- Born: Irvine, Scotland
- Education: The Glasgow School of Art
- Known for: Bookbinding
- Website: www.mcewan.co.uk

= Tom McEwan (bookbinder) =

Tom McEwan is a Scottish master craftsman and fine bookbinder.

== Life and work ==

Born in Irvine, North Ayrshire, in 1976, he enrolled at The Glasgow School of Art, studying sculpture in the Fine Art Department, graduating in 1980 alongside contemporary Sandy Stoddart.

In 2005 he retrained as a bookbinder, enrolling at a course at the Glasgow College of Building and Printing, gaining his Licentiate from Designer Bookbinders in 2010. His binding of Faust by Goethe was the winner of the National Library of Scotland's Elizabeth Souter Award in 2007, having previously won the Student award in 2006. In 2011, he was announced as the winner of the Society of Bookbinders 'John Coleman' trophy for best book in the 2011 International Competition.

For the Designer Bookbinders Award in 2013, his binding of The Rubáiyát of Omar Khayyám was awarded the prestigious Mansfield Medal for best book, as well as The Clothworkers’ Prize for the Open Choice Book, The Gioconda Smile by Aldous Huxley.

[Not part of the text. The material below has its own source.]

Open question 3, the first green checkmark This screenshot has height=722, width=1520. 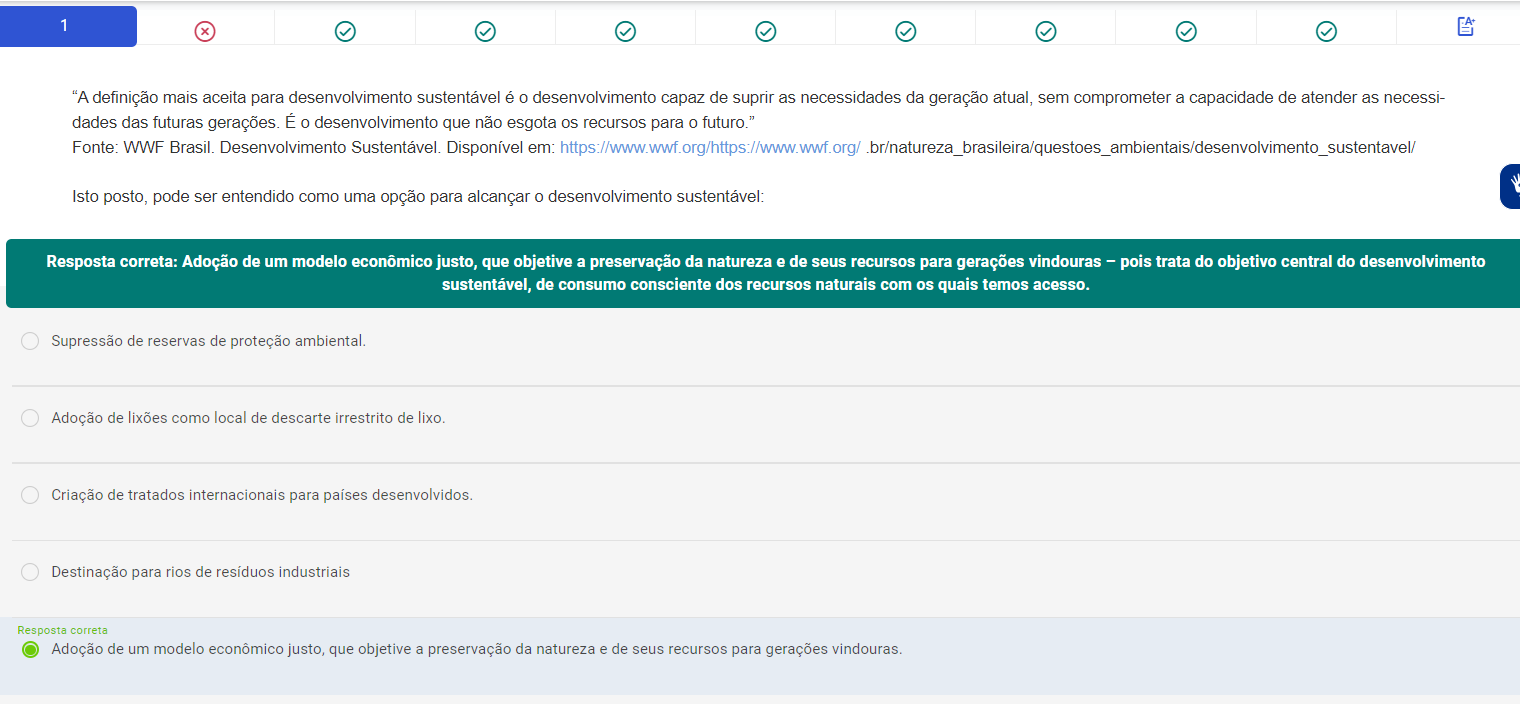tap(345, 32)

For the 2014 Man Booker Prize, he was commissioned to create a custom bookbinding for the shortlisted novel The Lives of Others by Neel Mukherjee. He was elected as a Fellow of the Designer Bookbinders in 2014, with his work currently held in various national and private collections.

== Collaborations ==

Tom McEwan also works with artists from other disciplines, such as fellow Courtyard Studios artist Alex Boyd with whom he set up The Dusk Press in 2014.